◆ Texto da página ◆

☆ ☆ ☆ ☆

Embora estejam codificando menos, eles ainda são a pessoa que define a visão técnica de sua equipe e intervém para construir o alinhamento dentro do time em questões complexas. O papel do Tech Lead é, para muitas pessoas, sua primeira experiência como Staff Engineer.

Algumas empresas também têm um cargo de Tech Manager, que é semelhante ao arquétipo do Tech Lead em escopo de atuação, mas existe na trilha da gestão da engenharia e inclui responsabilidades de gerenciamento de pessoas.

Architects

É o responsável por garantir que boas práticas de arquitetura sejam adotadas. Eles combinam conhecimento profundo de restrições técnicas, atributos de qualidade e design, tudo isso para tomar decisões atendendo os objetivos de negócio e principalmente garantindo a orquestração necessária para a construção dos sistemas de software.

Embora o cargo de Architect tenha saído de moda em algumas empresas, o papel de Architect continua vivo para as pessoas que operam nos níveis de Staff-plus. Os Architects são responsáveis ​​pelo sucesso de um domínio técnico específico dentro de sua empresa, por exemplo, o design de API da empresa, a Stack envolvida, estratégia de armazenamento ou infraestrutura em nuvem.

☆ ☆ ☆ ☆

◆ Instruções do exercício ◆
- a) Transcreva do texto sobre Tech Leads e Architects o trecho que começa em "Algumas empresas também" e vai até "sistemas de software.".
- b) Responda com base no texto sobre Tech Leads e Architects:
(i) Para muitas pessoas, qual papel é a primeira experiência como Staff Engineer?
(ii) Em qual trilha existe o cargo de Tech Manager?
(iii) Segundo o texto, o que saiu de moda em algumas empresas?
- c) Por favor, dê continuidade ao texto sobre Tech Leads e Architects a partir da última frase apresentada.

☆ ☆ ☆ ☆

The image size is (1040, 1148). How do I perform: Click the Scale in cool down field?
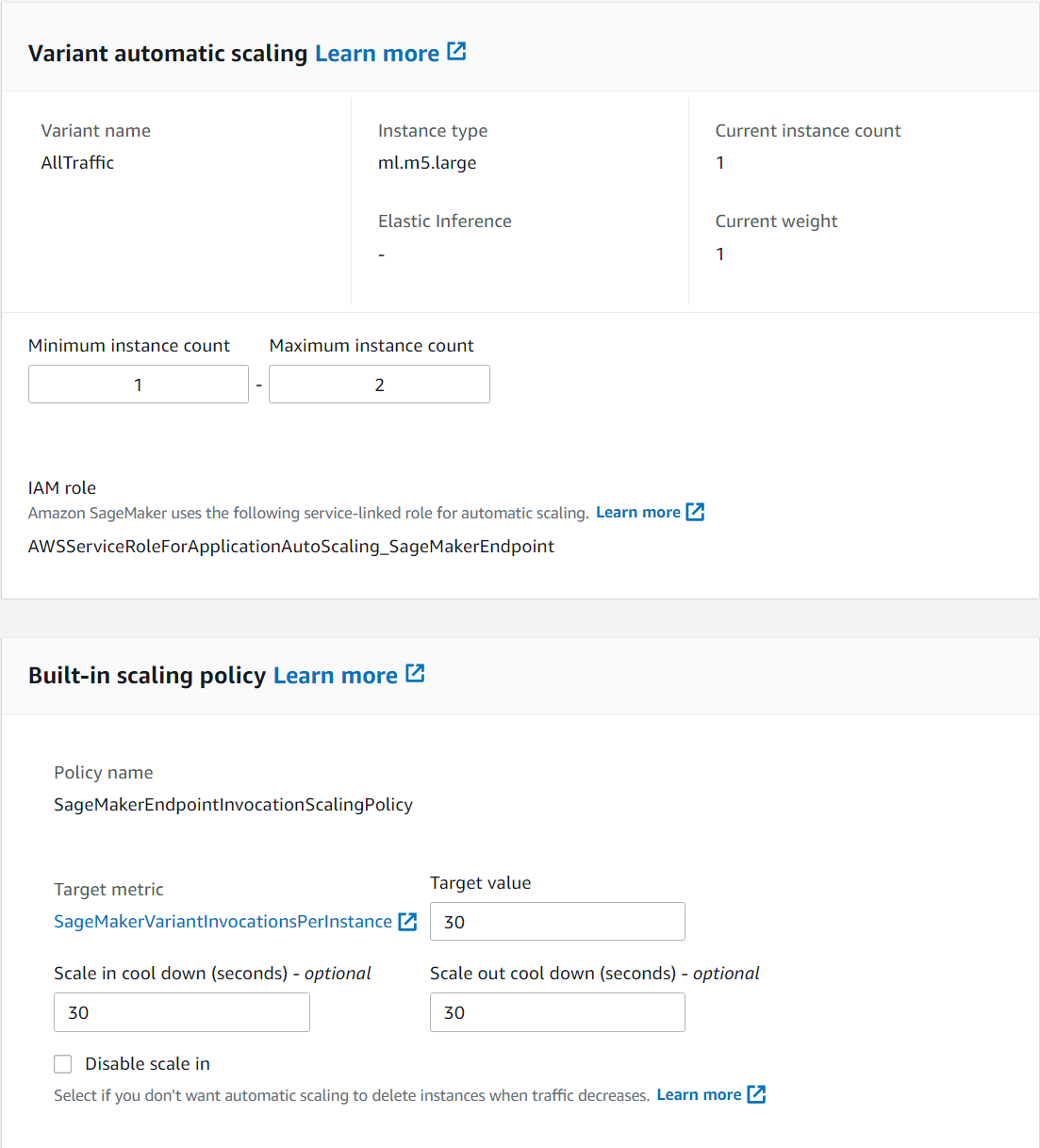pyautogui.click(x=181, y=1011)
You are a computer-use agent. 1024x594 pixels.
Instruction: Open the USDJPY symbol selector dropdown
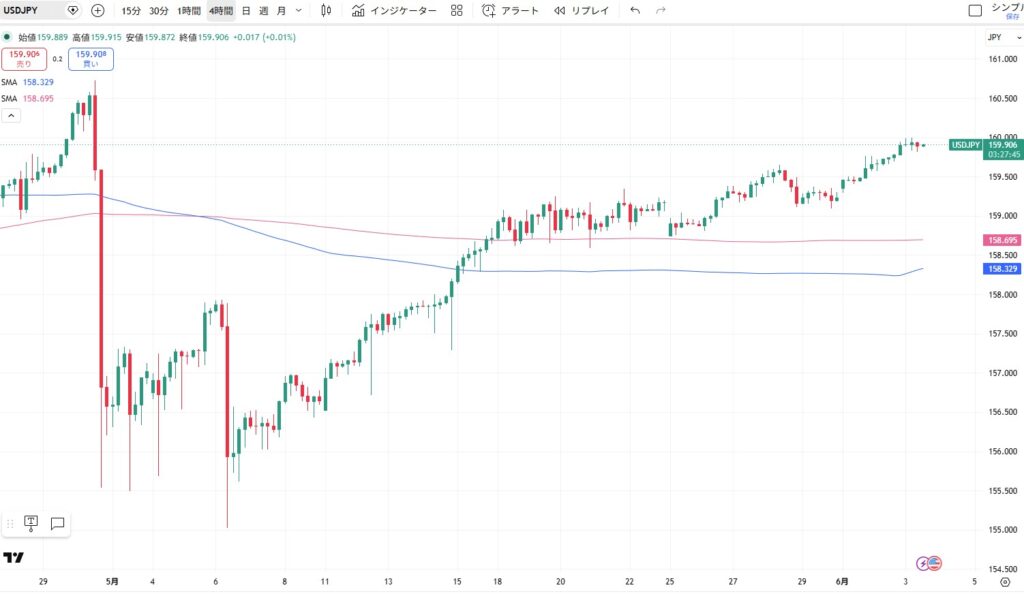[72, 10]
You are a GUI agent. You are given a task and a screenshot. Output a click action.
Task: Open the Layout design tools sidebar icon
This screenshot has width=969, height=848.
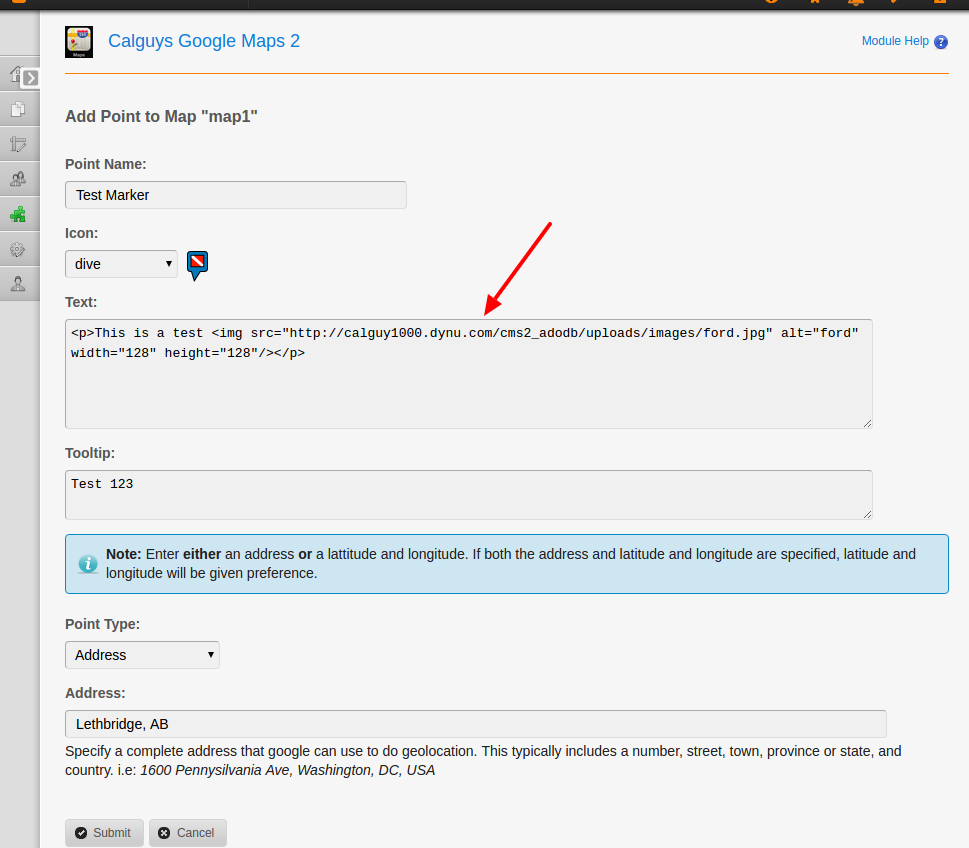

☆ ☆ ☆ ☆

◆ Respostas ◆
- a)
Algumas empresas também têm um cargo de Tech Manager, que é semelhante ao arquétipo do Tech Lead em escopo de atuação, mas existe na trilha da gestão da engenharia e inclui responsabilidades de gerenciamento de pessoas.

Architects

É o responsável por garantir que boas práticas de arquitetura sejam adotadas. Eles combinam conhecimento profundo de restrições técnicas, atributos de qualidade e design, tudo isso para tomar decisões atendendo os objetivos de negócio e principalmente garantindo a orquestração necessária para a construção dos sistemas de software.

- b)
(i) O papel de Tech Lead.
(ii) Na trilha da gestão da engenharia.
(iii) O cargo de Architect.

- c)
Existe um preconceito tóxico de que os Architects projetam sistemas isoladamente e, em seguida, passam seus diagramas para que outros os implementem. Isso acontece em alguns casos, mas recitar esse estereótipo caluniaria os melhores que conheci. Architects influentes dedicam sua energia para manter um entendimento íntimo dentro do time das necessidades do negócio, dos objetivos de seus usuários e das restrições técnicas relevantes.

O papel de Architect tende a evoluir em empresas relativamente grandes, empresas com bases de código excepcionalmente complexas ou acopladas e empresas que estão lutando para pagar o débito técnico que criaram em sua corrida inicial para se adequar ao mercado de produto. Existem variações e especialidades dentro desse arquétipo, como Enterprise Architect, Cloud Architect, Solution Architect etc.

Solver (especialista)

O Solver se aprofunda em problemas arbitrariamente complexos e encontra um caminho apropriado para avançar. Alguns se concentram em uma determinada área por longos períodos, tornando-se especialistas. Outros saltam de uma especialidade para outra, guiados pela liderança organizacional.

O Solver é um especialista que se aprofunda em problemas complicados, continuando a trabalhar neles até que sejam resolvidos. Pessoas nesta função são movidas para problemas identificados pela liderança organizacional como críticos e sem uma abordagem clara ou com muito risco de execução.

Esse papel é mais comum em empresas que pensam nos indivíduos, em vez de pensar nos times, mas também em empresas que possuem produtos com alguma necessidade muito específica. Nessas empresas, é comum ver o Solver prevalecer no lugar do Tech Lead. É menos provável que você encontre esse papel em empresas gerenciadas de modo tradicional e em empresas pequenas, até que se tornem relativamente grandes ou tenham vida suficiente para adquirir sua própria variedade de dívida técnica.

Right Hand (braço direito — confiança)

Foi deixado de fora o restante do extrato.